March 10, 2006
States Seek Redress on Medicare Clawback
The National Conference of State Legislatures reports that five states (Texas, Kentucky, Maine, Missouri, and New Jersey) have filed a U.S. Supreme Court complaint regarding provisions of the Medicare Modernization Act relating to drug expenditures for individuals with dual eligibility under Medicaid and Medicare. Ten others have filed an amicus brief in support of the base complaint. The complaint focuses on adverse effects on state sovereignty. Press releases from the respective attorneys general of the complaining states explain their view, in terms such as the following from the New Jersey Attorney General:
"Under the new law, which took effect in January of this year, New Jersey and the 49 other states are required to help fund federal Medicare coverage for dual eligibles via a monthly payment to Medicare commonly referred to as the “clawback.” It represents the first time since enactment of the Medicare program in 1965 that a significant portion of a federal Medicare benefit is being financed by state payments. New Jersey’s lawsuit contends that, in requiring states to help fund an entirely federal program, the federal government is encroaching on the State’s sovereignty.
“Our contention is that the Medicare clawback provision is unconstitutional because, among other things, it undermines the ability of New Jersey to control its own destiny as a state,” said Attorney General Farber. “In requiring the states to pay a specified dollar amount to support a federal program, the new law eliminates our ability to exercise control over a fundamental state function – spending.”
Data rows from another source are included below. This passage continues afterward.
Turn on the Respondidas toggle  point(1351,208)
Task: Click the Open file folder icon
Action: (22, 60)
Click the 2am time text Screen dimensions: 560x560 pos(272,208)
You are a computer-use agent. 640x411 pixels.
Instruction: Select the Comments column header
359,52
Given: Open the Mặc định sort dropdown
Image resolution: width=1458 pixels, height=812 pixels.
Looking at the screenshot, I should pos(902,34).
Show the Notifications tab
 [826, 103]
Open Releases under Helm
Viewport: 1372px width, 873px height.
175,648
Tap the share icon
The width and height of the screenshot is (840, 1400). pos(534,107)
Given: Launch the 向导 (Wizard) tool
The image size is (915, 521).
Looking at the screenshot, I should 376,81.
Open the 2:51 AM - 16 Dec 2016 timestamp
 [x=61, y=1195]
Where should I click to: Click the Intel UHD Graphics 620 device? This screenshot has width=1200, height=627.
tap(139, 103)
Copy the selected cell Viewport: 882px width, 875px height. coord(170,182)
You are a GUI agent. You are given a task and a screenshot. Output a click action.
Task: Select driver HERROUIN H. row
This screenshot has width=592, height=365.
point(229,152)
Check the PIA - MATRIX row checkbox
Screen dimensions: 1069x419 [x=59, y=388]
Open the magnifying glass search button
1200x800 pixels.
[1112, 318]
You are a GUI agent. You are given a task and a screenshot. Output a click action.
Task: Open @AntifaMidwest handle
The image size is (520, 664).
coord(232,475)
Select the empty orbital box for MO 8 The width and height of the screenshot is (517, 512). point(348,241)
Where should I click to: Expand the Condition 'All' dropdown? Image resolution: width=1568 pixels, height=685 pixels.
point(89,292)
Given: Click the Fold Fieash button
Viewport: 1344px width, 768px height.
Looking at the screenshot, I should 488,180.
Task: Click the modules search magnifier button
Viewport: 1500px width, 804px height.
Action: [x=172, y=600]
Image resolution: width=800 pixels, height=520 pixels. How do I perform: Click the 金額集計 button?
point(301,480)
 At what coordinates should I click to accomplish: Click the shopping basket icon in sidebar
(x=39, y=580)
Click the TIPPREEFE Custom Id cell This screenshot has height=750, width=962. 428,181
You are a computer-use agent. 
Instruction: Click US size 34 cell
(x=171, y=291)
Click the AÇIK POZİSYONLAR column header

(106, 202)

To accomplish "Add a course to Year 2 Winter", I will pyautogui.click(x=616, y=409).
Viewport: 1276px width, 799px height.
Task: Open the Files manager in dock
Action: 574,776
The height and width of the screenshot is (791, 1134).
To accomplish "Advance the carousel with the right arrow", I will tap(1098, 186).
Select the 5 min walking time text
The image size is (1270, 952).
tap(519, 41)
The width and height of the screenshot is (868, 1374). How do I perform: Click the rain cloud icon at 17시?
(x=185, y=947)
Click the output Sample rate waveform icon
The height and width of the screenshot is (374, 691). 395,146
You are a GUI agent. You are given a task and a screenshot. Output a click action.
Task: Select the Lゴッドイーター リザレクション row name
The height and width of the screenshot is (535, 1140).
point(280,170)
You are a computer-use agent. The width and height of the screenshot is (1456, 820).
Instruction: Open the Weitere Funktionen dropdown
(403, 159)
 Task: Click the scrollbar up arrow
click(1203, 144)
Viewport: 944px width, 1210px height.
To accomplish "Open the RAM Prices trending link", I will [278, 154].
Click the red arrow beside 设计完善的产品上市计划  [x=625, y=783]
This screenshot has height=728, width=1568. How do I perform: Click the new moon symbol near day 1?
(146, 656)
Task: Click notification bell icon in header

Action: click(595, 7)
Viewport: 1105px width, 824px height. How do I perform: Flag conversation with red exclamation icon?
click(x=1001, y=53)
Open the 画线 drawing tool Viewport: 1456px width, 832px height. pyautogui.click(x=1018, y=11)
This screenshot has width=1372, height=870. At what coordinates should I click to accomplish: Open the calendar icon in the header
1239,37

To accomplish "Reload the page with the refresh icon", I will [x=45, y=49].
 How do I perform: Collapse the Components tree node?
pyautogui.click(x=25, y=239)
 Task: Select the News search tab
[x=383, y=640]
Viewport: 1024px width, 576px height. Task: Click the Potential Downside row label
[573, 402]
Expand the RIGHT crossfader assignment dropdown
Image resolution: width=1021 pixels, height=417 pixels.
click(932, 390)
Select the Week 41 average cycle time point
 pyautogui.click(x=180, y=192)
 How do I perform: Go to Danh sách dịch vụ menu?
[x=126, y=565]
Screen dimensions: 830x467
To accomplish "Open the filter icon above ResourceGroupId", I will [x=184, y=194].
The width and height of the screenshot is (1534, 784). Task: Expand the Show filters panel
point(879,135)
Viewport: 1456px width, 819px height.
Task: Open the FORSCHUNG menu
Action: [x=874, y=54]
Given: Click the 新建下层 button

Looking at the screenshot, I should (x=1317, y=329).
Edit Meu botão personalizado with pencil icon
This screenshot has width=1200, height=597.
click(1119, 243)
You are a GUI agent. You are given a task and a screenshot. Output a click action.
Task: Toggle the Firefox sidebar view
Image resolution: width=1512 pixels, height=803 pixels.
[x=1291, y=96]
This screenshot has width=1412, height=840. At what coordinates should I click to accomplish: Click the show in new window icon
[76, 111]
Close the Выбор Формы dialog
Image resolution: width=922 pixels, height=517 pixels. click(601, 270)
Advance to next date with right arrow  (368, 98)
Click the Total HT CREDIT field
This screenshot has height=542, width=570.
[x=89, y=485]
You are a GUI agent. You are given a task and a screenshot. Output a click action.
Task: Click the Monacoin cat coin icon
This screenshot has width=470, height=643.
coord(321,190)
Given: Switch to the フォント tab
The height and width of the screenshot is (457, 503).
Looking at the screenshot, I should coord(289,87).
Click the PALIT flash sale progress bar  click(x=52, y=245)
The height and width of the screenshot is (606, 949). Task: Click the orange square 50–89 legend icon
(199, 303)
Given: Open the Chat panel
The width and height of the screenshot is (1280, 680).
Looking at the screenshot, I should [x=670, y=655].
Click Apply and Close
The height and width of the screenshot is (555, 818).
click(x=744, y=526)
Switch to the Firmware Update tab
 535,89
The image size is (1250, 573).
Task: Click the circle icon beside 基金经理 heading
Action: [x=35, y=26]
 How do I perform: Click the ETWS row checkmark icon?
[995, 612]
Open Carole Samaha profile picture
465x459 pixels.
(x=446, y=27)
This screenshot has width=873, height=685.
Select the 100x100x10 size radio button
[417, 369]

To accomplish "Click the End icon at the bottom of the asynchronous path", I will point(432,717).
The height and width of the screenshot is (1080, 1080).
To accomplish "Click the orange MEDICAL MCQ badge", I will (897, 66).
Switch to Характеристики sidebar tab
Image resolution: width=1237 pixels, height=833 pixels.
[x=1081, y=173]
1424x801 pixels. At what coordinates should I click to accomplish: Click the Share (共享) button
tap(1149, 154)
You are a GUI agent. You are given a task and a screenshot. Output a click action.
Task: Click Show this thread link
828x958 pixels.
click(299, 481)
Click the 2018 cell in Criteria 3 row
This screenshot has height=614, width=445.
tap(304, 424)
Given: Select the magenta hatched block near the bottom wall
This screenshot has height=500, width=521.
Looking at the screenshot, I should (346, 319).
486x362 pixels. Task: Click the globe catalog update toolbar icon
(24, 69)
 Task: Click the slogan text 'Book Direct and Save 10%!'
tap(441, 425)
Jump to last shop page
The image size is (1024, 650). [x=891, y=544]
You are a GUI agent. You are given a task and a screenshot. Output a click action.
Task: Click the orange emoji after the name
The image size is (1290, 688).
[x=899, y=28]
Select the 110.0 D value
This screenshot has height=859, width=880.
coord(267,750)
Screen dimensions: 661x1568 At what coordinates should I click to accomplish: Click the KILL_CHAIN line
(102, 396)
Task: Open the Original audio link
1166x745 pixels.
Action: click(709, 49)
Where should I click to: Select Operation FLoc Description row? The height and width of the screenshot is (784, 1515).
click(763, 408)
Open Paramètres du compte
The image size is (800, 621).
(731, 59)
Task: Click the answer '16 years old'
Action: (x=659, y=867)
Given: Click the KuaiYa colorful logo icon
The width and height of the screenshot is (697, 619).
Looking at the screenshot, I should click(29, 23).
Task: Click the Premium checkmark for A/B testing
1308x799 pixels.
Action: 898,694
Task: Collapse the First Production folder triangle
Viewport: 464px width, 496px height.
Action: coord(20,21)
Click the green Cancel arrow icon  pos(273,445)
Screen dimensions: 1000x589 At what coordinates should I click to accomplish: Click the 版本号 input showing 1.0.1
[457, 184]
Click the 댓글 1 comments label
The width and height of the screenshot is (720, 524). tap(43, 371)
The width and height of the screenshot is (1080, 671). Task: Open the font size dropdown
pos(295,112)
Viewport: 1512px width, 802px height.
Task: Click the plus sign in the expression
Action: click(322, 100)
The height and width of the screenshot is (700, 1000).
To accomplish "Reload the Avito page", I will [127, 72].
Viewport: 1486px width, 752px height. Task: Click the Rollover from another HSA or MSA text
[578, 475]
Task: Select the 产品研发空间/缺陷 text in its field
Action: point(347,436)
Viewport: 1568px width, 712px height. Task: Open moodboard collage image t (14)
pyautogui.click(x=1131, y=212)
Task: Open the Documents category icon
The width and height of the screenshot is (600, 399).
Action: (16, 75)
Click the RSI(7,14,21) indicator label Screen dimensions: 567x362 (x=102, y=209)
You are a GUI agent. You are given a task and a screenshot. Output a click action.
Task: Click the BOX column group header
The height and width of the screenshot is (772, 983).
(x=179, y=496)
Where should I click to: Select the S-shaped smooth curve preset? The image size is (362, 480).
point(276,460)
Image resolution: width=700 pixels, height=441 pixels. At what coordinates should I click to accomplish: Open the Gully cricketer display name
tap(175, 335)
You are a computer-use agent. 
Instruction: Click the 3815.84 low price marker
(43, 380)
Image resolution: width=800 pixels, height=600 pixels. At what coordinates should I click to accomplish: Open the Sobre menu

Here's how the National Conference of State Legislatures explained the situation:
"Phased-down state contribution payment refers to the states' monthly payment made to the Federal government beginning in 2006 to defray a portion of the Medicare drug expenditures for full-benefit dual eligible individuals whose Medicaid drug coverage is assumed by Medicare Part D. The monthly state contributions for each year, beginning in January of 2006, will be the product of the projected monthly per capita drug payment, the total number of full-benefit dual eligible individuals for the state in the applicable month, and the applicable ten year phased- down factor for the year (see the following table). State contributions will decline each year until 2015, at which time the applicable 10 year phased-down factor for each year will be fixed at 75 percent."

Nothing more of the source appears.